- [What is being asked]
Each record below is to be copied word for word, with pictures removed.
[Dataset records — start]
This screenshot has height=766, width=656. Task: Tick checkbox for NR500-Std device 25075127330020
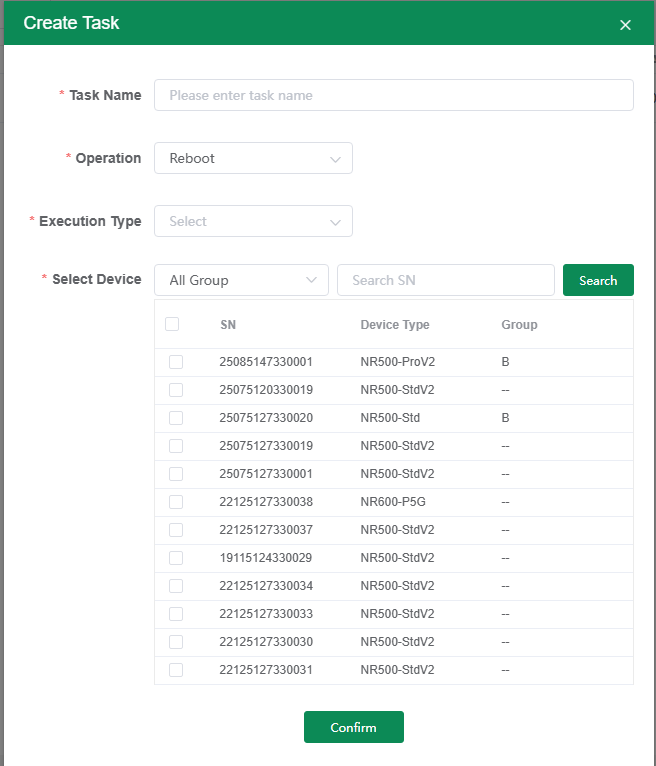[176, 418]
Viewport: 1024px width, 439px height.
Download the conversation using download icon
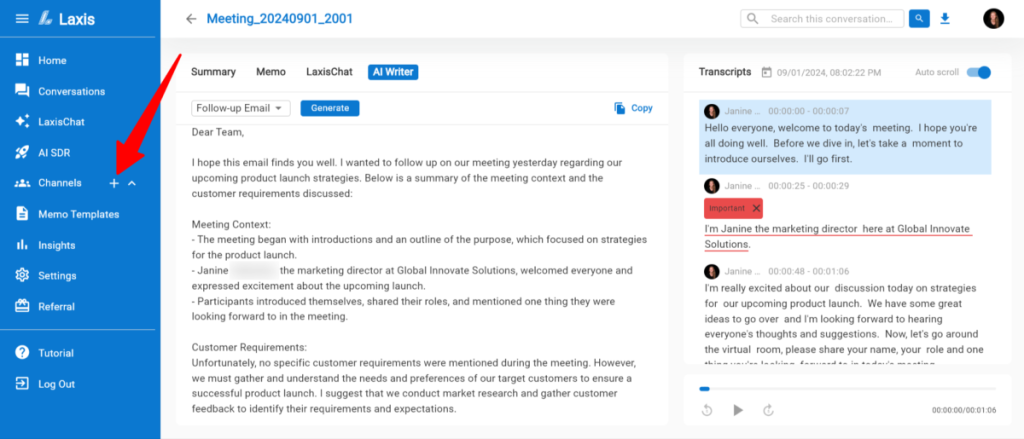(x=945, y=19)
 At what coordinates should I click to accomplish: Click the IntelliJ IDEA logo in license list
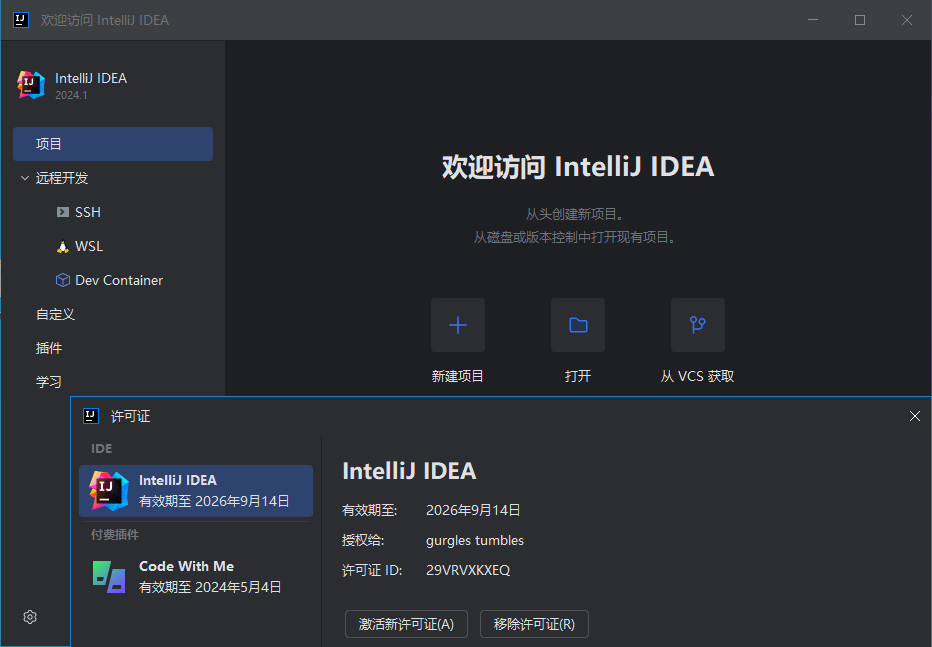[109, 490]
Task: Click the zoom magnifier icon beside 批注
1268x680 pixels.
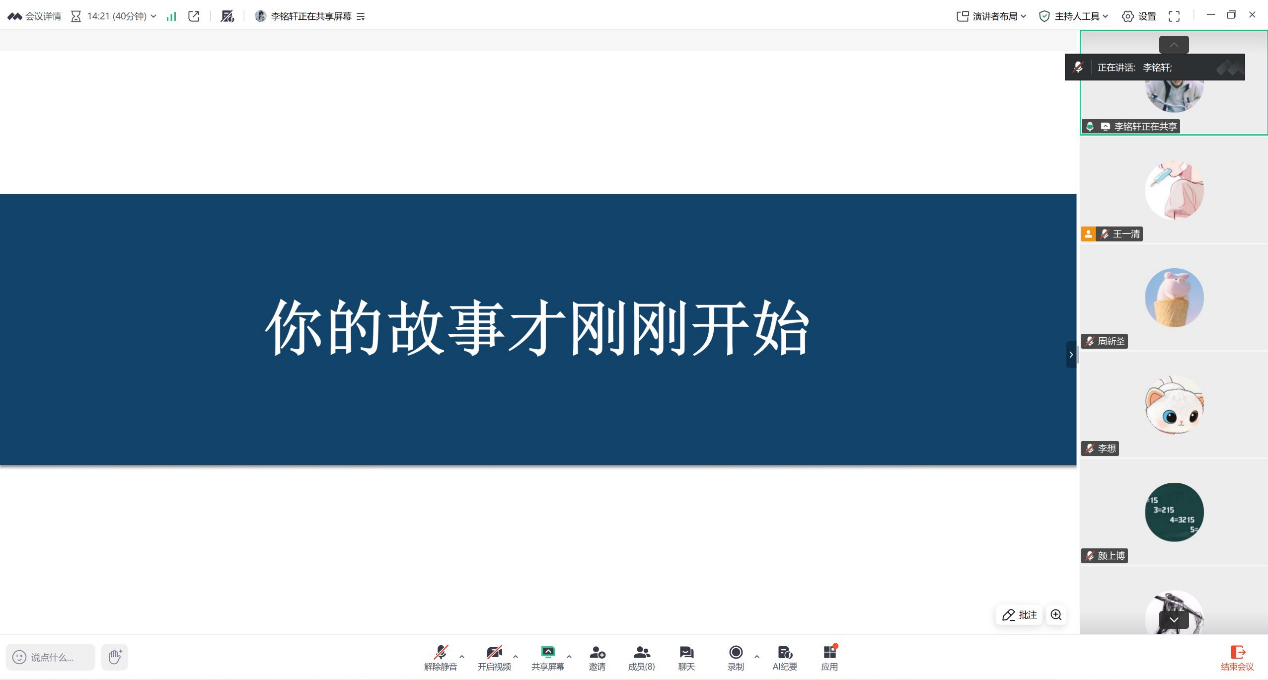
[Dataset records — finish]
- [Your solution]
This screenshot has height=766, width=656. Task: Tick checkbox for NR500-Std device 25075127330020
[176, 418]
Viewport: 1024px width, 439px height.
Download the conversation using download icon
(x=945, y=19)
 At what coordinates should I click to accomplish: Click the IntelliJ IDEA logo in license list
[109, 490]
Task: Click the zoom magnifier icon beside 批注
1268x680 pixels.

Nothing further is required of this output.